**Exercise instructions**
Word for word, please copy the line containing "This screenshot has width=1781, height=914." and all lines after it in the entries below, and only those, leaving every picture out.

═══ Material supplied ═══

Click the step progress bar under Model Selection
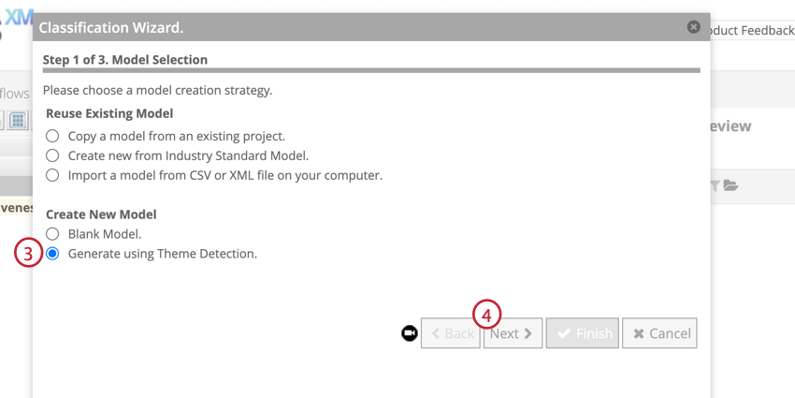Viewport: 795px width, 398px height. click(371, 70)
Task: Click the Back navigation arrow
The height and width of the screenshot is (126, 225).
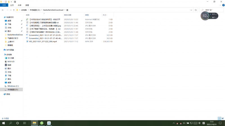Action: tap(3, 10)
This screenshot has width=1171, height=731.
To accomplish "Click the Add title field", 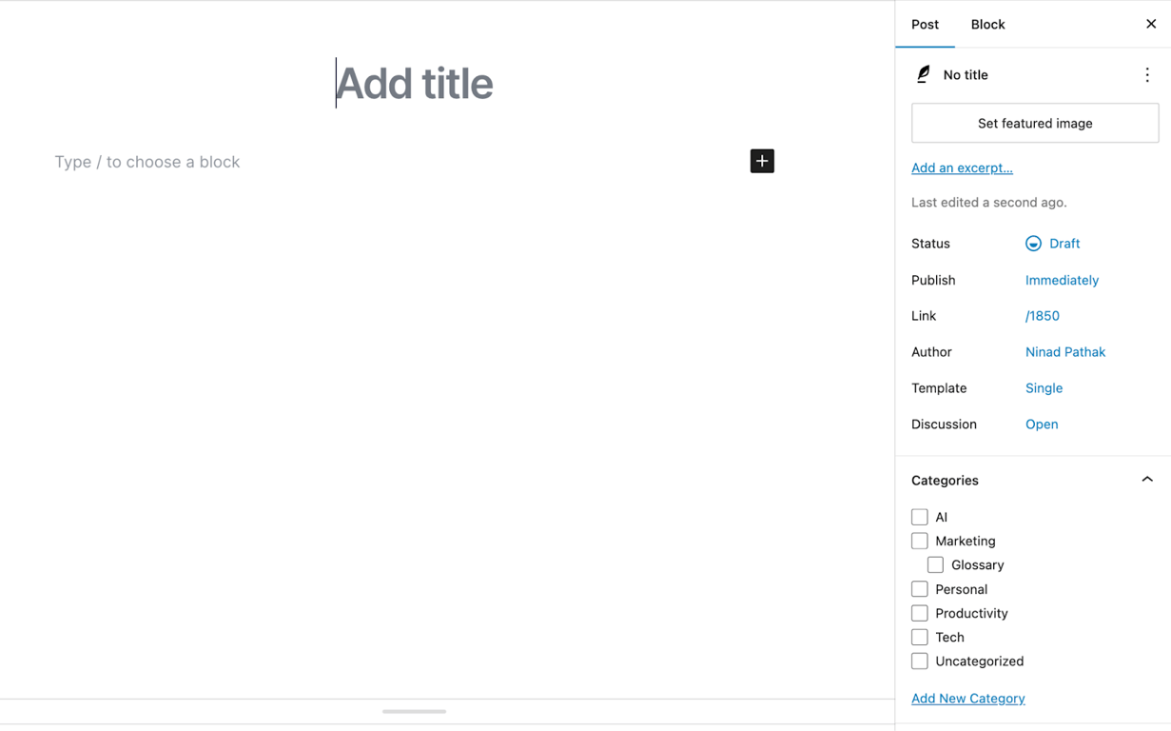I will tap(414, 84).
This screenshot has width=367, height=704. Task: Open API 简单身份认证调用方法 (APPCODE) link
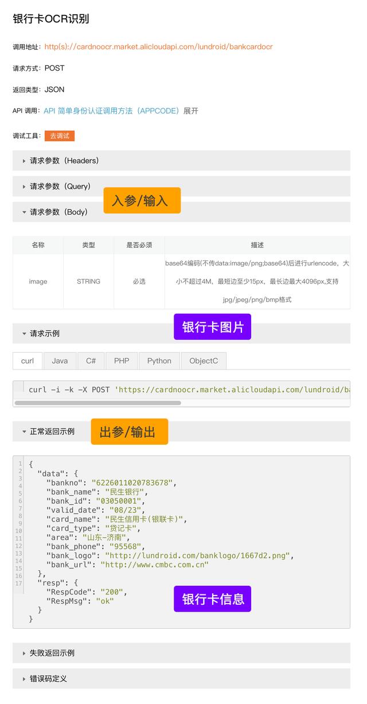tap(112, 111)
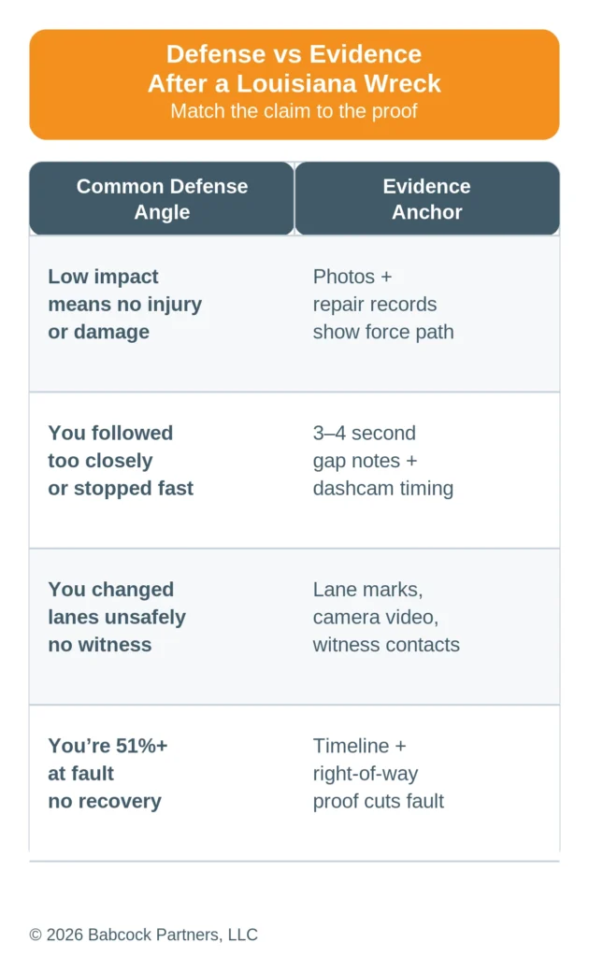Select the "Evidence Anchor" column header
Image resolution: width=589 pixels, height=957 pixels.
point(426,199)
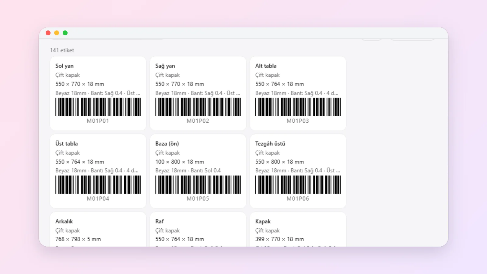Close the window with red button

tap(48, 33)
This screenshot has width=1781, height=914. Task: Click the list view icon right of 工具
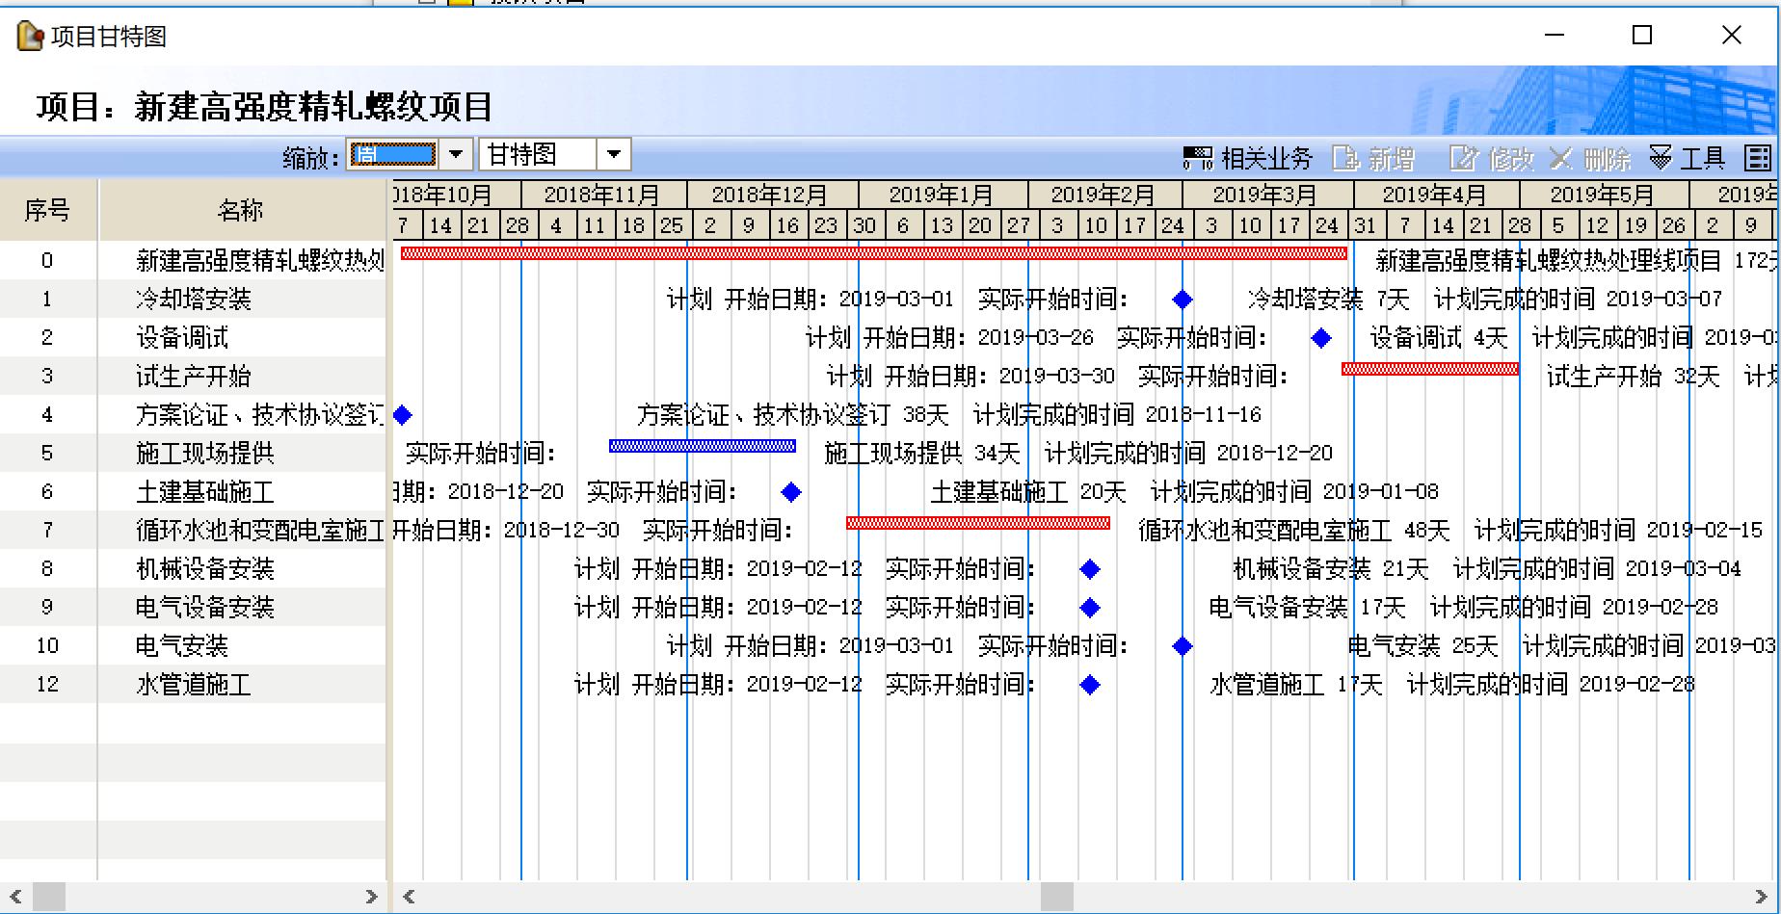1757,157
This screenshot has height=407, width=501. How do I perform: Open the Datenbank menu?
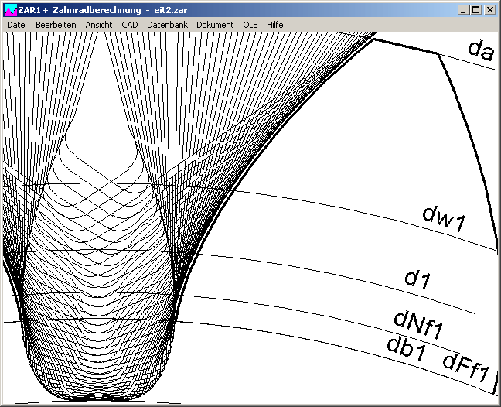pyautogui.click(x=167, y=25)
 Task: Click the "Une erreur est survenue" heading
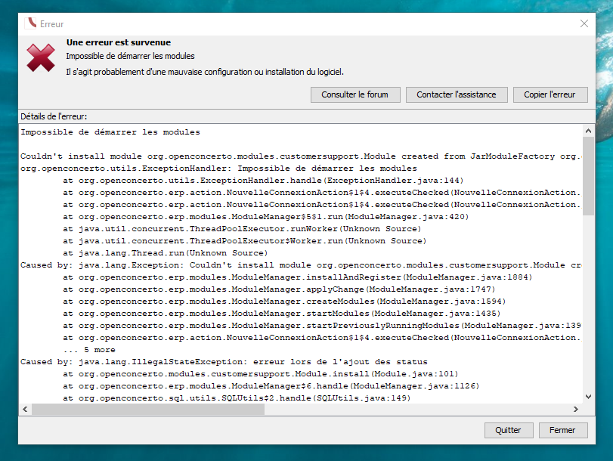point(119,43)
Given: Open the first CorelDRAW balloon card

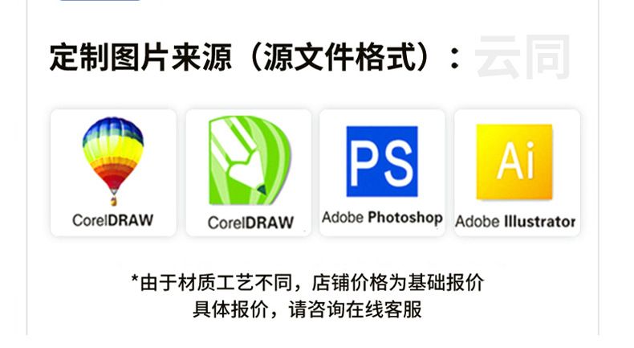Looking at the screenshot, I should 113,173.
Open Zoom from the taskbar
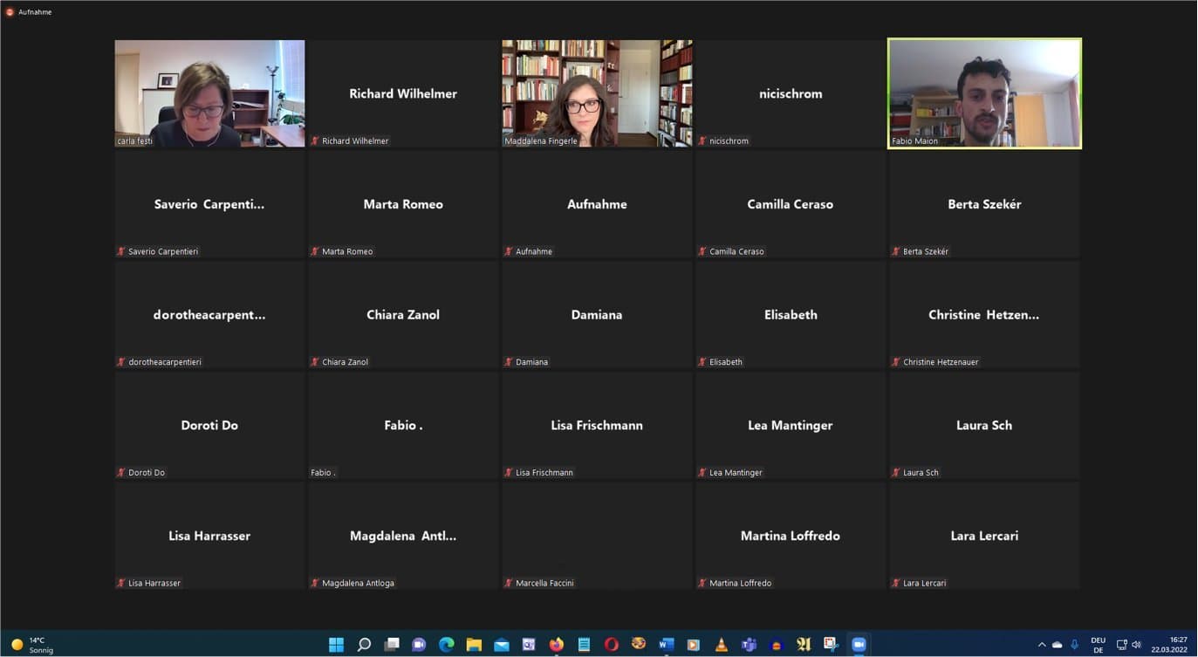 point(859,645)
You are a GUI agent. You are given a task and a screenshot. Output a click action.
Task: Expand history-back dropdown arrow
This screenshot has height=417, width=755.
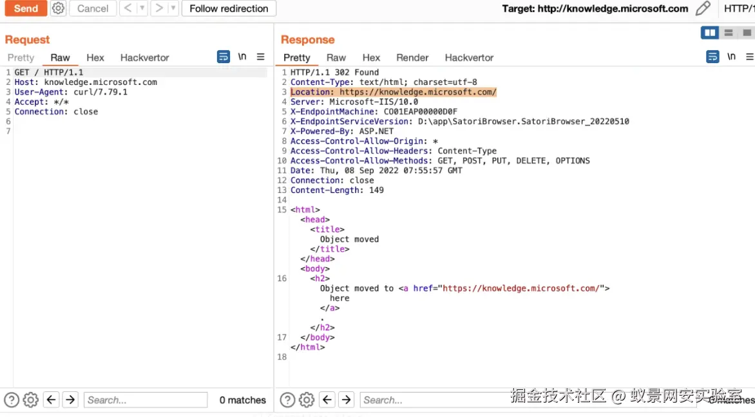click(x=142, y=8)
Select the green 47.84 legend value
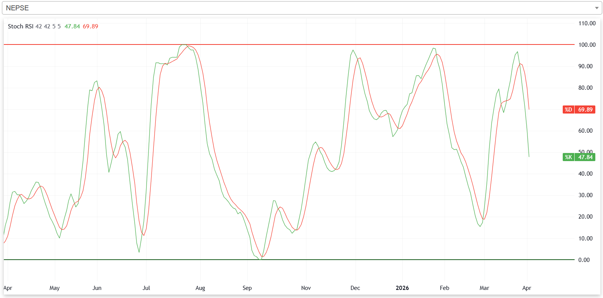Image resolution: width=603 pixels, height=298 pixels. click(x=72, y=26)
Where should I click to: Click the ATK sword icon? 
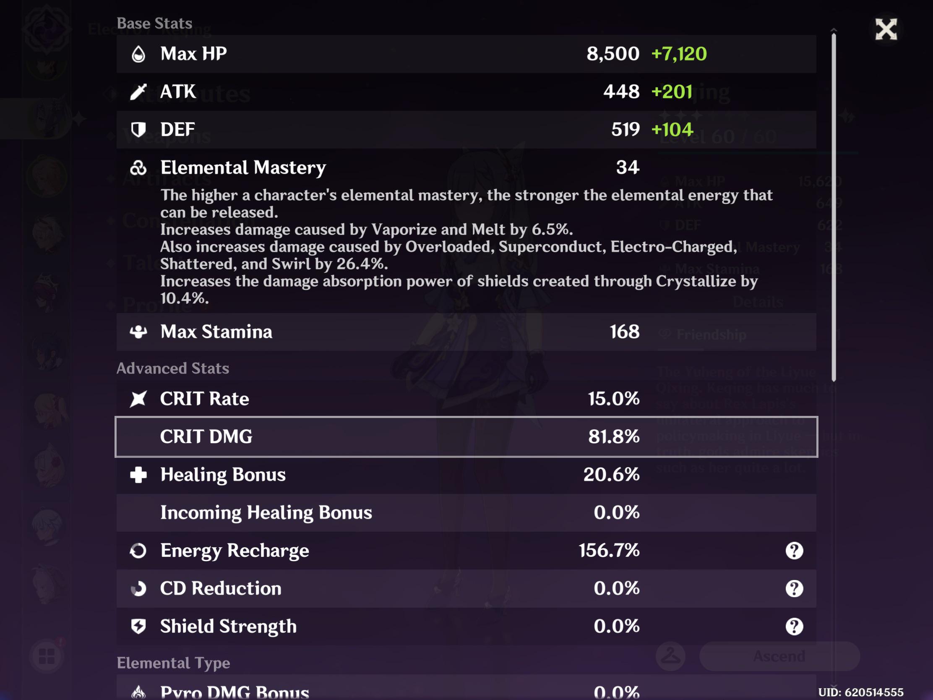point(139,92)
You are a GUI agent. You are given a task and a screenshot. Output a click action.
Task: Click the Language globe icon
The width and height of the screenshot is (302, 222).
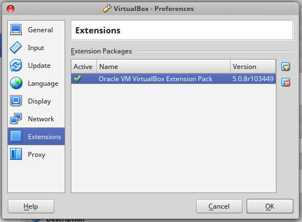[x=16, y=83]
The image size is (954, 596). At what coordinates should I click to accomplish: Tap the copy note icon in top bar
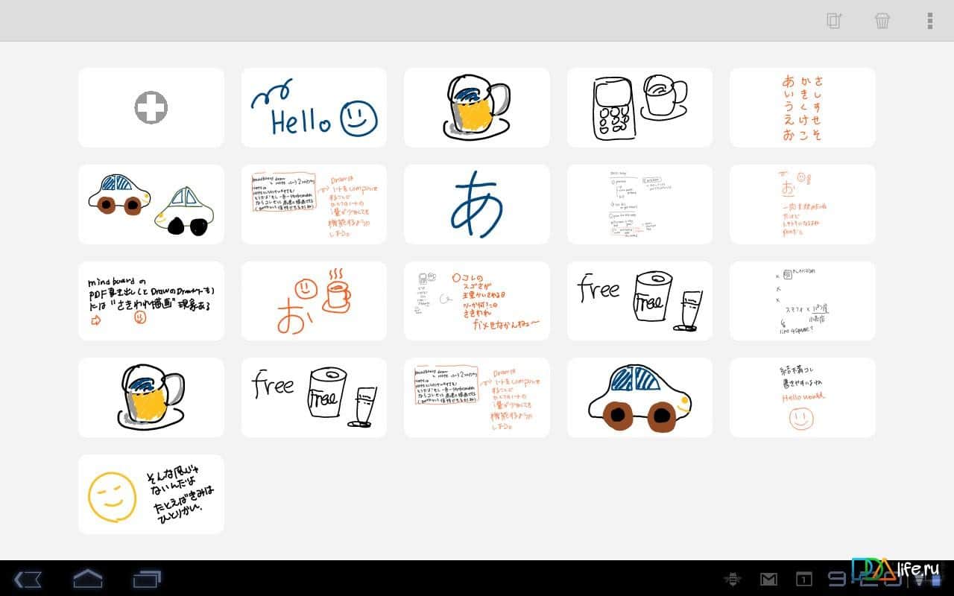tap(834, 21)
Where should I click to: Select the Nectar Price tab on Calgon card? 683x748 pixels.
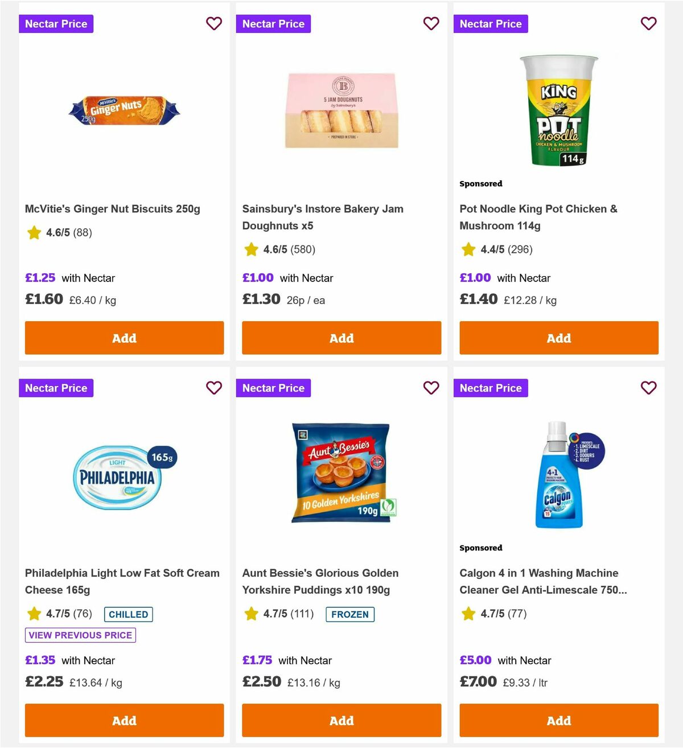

═══

**Expected answer**
This screenshot has width=1781, height=914. Task: Click the list view icon right of 工具
1757,157
This screenshot has height=407, width=501. How do I perform: Open the Datenbank menu?
pyautogui.click(x=167, y=25)
 Task: Click the "Une erreur est survenue" heading
point(119,43)
Given: Open the first CorelDRAW balloon card

Looking at the screenshot, I should 113,173.
Open Zoom from the taskbar
 point(859,645)
You are a GUI agent. You are given a task and a screenshot. Output a click action.
Task: Expand history-back dropdown arrow
This screenshot has height=417, width=755.
click(x=142, y=8)
Select the green 47.84 legend value
Image resolution: width=603 pixels, height=298 pixels. click(x=72, y=26)
Where should I click to: Click the ATK sword icon? 
point(139,92)
You are a GUI agent. You are given a task and a screenshot. Output a click action.
Task: Click the Language globe icon
The width and height of the screenshot is (302, 222).
[x=16, y=83]
The image size is (954, 596). At what coordinates should I click to accomplish: Tap the copy note icon in top bar
tap(834, 21)
Where should I click to: Select the Nectar Price tab on Calgon card? 683x748 pixels.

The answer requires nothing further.